What to produce: Your task is to write out exactly the lines from the line containing "田村 俊介 (322, 1199)" through the end of the records, inclusive at both ends.
* * * * * * * * *
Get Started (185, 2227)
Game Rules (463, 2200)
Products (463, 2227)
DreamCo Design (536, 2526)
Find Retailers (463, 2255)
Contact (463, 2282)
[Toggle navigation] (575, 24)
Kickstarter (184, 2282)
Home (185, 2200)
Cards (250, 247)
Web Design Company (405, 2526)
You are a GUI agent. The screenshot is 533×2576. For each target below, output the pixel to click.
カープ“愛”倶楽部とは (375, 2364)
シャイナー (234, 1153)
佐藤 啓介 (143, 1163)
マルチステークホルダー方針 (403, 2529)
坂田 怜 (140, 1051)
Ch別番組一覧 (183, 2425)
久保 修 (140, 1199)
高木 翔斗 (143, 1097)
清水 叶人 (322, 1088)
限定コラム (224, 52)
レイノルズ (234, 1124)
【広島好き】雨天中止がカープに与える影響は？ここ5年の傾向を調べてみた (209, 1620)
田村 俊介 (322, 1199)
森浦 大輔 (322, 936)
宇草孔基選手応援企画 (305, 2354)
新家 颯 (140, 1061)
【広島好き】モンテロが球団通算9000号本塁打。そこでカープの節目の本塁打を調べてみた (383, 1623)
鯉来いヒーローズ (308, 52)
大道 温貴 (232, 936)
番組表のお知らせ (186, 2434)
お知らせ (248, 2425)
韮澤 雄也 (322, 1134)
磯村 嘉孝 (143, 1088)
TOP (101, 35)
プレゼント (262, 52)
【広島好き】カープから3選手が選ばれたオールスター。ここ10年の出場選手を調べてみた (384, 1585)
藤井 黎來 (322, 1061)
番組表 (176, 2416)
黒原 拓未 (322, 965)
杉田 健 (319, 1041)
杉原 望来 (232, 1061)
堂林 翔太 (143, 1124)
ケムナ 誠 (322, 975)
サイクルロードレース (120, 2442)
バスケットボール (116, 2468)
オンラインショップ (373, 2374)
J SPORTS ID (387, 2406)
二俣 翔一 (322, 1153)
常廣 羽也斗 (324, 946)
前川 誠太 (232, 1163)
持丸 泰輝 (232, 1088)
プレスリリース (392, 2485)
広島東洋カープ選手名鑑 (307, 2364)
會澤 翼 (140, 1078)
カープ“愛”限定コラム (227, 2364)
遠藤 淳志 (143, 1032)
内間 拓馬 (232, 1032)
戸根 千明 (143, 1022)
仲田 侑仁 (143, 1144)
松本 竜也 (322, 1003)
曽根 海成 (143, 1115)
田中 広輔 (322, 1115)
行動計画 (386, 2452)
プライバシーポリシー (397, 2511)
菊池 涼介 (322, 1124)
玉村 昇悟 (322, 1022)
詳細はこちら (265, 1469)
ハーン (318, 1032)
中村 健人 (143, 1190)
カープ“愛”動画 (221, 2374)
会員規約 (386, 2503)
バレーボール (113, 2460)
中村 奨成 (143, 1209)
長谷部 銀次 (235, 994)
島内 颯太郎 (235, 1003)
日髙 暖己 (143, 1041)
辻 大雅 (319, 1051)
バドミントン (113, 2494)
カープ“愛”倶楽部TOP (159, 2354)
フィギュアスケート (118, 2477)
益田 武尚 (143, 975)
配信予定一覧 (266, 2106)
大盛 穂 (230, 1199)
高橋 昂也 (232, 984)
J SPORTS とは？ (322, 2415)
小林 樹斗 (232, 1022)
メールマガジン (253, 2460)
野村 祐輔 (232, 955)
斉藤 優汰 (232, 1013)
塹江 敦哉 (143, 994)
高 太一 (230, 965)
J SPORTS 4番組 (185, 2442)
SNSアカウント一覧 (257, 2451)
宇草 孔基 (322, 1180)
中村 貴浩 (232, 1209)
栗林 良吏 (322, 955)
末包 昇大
* * * * * * * * *
Task result:
田村 俊介 (322, 1199)
森浦 大輔 (322, 936)
宇草孔基選手応援企画 (305, 2354)
新家 颯 (140, 1061)
【広島好き】モンテロが球団通算9000号本塁打。そこでカープの節目の本塁打を調べてみた (383, 1623)
鯉来いヒーローズ (308, 52)
大道 温貴 (232, 936)
番組表のお知らせ (186, 2434)
お知らせ (248, 2425)
韮澤 雄也 (322, 1134)
磯村 嘉孝 (143, 1088)
TOP (101, 35)
プレゼント (262, 52)
【広島好き】カープから3選手が選ばれたオールスター。ここ10年の出場選手を調べてみた (384, 1585)
藤井 黎來 (322, 1061)
番組表 (176, 2416)
黒原 拓未 (322, 965)
杉田 健 (319, 1041)
杉原 望来 (232, 1061)
堂林 翔太 (143, 1124)
ケムナ 誠 (322, 975)
サイクルロードレース (120, 2442)
バスケットボール (116, 2468)
オンラインショップ (373, 2374)
J SPORTS ID (387, 2406)
二俣 翔一 (322, 1153)
常廣 羽也斗 (324, 946)
前川 誠太 (232, 1163)
持丸 泰輝 (232, 1088)
プレスリリース (392, 2485)
広島東洋カープ選手名鑑 (307, 2364)
會澤 翼 (140, 1078)
カープ“愛”限定コラム (227, 2364)
遠藤 淳志 (143, 1032)
内間 拓馬 (232, 1032)
戸根 千明 (143, 1022)
仲田 侑仁 (143, 1144)
松本 竜也 (322, 1003)
曽根 海成 (143, 1115)
田中 広輔 (322, 1115)
行動計画 (386, 2452)
プライバシーポリシー (397, 2511)
菊池 涼介 (322, 1124)
玉村 昇悟 (322, 1022)
詳細はこちら (265, 1469)
ハーン (318, 1032)
中村 健人 (143, 1190)
カープ“愛”動画 (221, 2374)
会員規約 (386, 2503)
バレーボール (113, 2460)
中村 奨成 (143, 1209)
長谷部 銀次 (235, 994)
島内 颯太郎 (235, 1003)
日髙 暖己 (143, 1041)
辻 大雅 (319, 1051)
バドミントン (113, 2494)
カープ“愛”倶楽部TOP (159, 2354)
フィギュアスケート (118, 2477)
益田 武尚 (143, 975)
配信予定一覧 (266, 2106)
大盛 穂 (230, 1199)
高橋 昂也 (232, 984)
J SPORTS とは？ (322, 2415)
小林 樹斗 (232, 1022)
メールマガジン (253, 2460)
野村 祐輔 (232, 955)
斉藤 優汰 (232, 1013)
塹江 敦哉 (143, 994)
高 太一 (230, 965)
J SPORTS 4番組 (185, 2442)
SNSアカウント一覧 (257, 2451)
宇草 孔基 (322, 1180)
中村 貴浩 (232, 1209)
栗林 良吏 (322, 955)
末包 昇大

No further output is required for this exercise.